Pixel coordinate grounding data

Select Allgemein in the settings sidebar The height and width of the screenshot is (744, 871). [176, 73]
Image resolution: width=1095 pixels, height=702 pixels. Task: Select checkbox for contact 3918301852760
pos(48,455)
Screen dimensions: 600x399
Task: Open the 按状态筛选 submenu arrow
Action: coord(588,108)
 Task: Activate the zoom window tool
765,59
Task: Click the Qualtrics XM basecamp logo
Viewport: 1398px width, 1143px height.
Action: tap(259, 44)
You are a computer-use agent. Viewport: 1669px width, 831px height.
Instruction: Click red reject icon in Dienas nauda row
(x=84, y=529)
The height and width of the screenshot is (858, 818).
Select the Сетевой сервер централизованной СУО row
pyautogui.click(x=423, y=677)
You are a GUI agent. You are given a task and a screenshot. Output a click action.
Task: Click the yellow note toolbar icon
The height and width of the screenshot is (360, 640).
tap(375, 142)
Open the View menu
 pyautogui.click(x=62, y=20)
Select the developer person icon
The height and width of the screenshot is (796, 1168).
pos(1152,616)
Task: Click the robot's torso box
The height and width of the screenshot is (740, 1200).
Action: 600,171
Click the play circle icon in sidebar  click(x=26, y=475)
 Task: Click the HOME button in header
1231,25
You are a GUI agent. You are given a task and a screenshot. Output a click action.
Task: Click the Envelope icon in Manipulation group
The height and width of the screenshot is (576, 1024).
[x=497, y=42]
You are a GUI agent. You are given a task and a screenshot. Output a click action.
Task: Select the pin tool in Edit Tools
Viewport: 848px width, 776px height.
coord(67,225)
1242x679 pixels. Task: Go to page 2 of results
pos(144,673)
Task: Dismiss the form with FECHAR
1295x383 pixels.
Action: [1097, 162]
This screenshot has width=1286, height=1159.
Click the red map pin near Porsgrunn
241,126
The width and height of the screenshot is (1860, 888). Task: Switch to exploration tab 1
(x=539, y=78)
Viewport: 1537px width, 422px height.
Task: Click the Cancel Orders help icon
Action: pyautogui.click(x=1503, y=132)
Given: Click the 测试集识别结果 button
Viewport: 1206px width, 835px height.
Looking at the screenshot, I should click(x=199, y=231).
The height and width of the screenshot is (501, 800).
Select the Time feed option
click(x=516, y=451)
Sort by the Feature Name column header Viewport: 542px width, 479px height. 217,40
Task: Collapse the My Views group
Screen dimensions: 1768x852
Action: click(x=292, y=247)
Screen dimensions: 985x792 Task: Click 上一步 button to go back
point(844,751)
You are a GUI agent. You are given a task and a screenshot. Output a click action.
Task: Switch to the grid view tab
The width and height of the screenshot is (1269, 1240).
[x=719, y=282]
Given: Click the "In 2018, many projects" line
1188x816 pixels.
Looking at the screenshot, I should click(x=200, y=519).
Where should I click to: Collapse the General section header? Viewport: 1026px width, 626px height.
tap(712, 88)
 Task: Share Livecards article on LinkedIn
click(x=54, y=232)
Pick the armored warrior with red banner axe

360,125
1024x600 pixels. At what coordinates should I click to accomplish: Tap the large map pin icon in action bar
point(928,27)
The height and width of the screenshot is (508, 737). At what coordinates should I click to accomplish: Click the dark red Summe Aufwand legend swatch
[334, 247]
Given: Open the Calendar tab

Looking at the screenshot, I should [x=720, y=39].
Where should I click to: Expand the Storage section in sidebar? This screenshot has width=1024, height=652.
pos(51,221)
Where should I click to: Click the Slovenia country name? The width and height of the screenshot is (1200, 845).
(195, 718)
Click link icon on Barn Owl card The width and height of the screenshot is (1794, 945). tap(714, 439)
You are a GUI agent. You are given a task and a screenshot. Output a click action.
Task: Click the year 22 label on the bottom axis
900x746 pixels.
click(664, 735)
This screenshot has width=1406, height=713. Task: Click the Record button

TASK TO CARRY OUT = All of the entries above need to be reproduced verbatim.

EXERCISE RESULT =
Select Allgemein in the settings sidebar The height and width of the screenshot is (744, 871). [176, 73]
Image resolution: width=1095 pixels, height=702 pixels. Task: Select checkbox for contact 3918301852760
pos(48,455)
Screen dimensions: 600x399
Task: Open the 按状态筛选 submenu arrow
Action: coord(588,108)
 Task: Activate the zoom window tool
765,59
Task: Click the Qualtrics XM basecamp logo
Viewport: 1398px width, 1143px height.
Action: tap(259, 44)
You are a computer-use agent. Viewport: 1669px width, 831px height.
Instruction: Click red reject icon in Dienas nauda row
(x=84, y=529)
The height and width of the screenshot is (858, 818).
Select the Сетевой сервер централизованной СУО row
pyautogui.click(x=423, y=677)
You are a GUI agent. You are given a task and a screenshot. Output a click action.
Task: Click the yellow note toolbar icon
The height and width of the screenshot is (360, 640).
tap(375, 142)
Open the View menu
 pyautogui.click(x=62, y=20)
Select the developer person icon
The height and width of the screenshot is (796, 1168).
pos(1152,616)
Task: Click the robot's torso box
The height and width of the screenshot is (740, 1200).
Action: 600,171
Click the play circle icon in sidebar  click(x=26, y=475)
 Task: Click the HOME button in header
1231,25
You are a GUI agent. You are given a task and a screenshot. Output a click action.
Task: Click the Envelope icon in Manipulation group
The height and width of the screenshot is (576, 1024).
[x=497, y=42]
You are a GUI agent. You are given a task and a screenshot. Output a click action.
Task: Select the pin tool in Edit Tools
Viewport: 848px width, 776px height.
coord(67,225)
1242x679 pixels. Task: Go to page 2 of results
pos(144,673)
Task: Dismiss the form with FECHAR
1295x383 pixels.
Action: [1097, 162]
This screenshot has width=1286, height=1159.
Click the red map pin near Porsgrunn
241,126
The width and height of the screenshot is (1860, 888). Task: Switch to exploration tab 1
(x=539, y=78)
Viewport: 1537px width, 422px height.
Task: Click the Cancel Orders help icon
Action: pyautogui.click(x=1503, y=132)
Given: Click the 测试集识别结果 button
Viewport: 1206px width, 835px height.
Looking at the screenshot, I should click(x=199, y=231).
The height and width of the screenshot is (501, 800).
Select the Time feed option
click(x=516, y=451)
Sort by the Feature Name column header Viewport: 542px width, 479px height. 217,40
Task: Collapse the My Views group
Screen dimensions: 1768x852
Action: click(x=292, y=247)
Screen dimensions: 985x792 Task: Click 上一步 button to go back
point(844,751)
You are a GUI agent. You are given a task and a screenshot. Output a click action.
Task: Switch to the grid view tab
The width and height of the screenshot is (1269, 1240).
[x=719, y=282]
Given: Click the "In 2018, many projects" line
1188x816 pixels.
Looking at the screenshot, I should click(x=200, y=519).
Where should I click to: Collapse the General section header? Viewport: 1026px width, 626px height.
tap(712, 88)
 Task: Share Livecards article on LinkedIn
click(x=54, y=232)
Pick the armored warrior with red banner axe

360,125
1024x600 pixels. At what coordinates should I click to accomplish: Tap the large map pin icon in action bar
point(928,27)
The height and width of the screenshot is (508, 737). At what coordinates should I click to accomplish: Click the dark red Summe Aufwand legend swatch
[334, 247]
Given: Open the Calendar tab

Looking at the screenshot, I should [x=720, y=39].
Where should I click to: Expand the Storage section in sidebar? This screenshot has width=1024, height=652.
pos(51,221)
Where should I click to: Click the Slovenia country name? The width and height of the screenshot is (1200, 845).
(195, 718)
Click link icon on Barn Owl card The width and height of the screenshot is (1794, 945). tap(714, 439)
You are a GUI agent. You are given a task and a screenshot. Output a click action.
Task: Click the year 22 label on the bottom axis
900x746 pixels.
click(664, 735)
This screenshot has width=1406, height=713. Task: Click the Record button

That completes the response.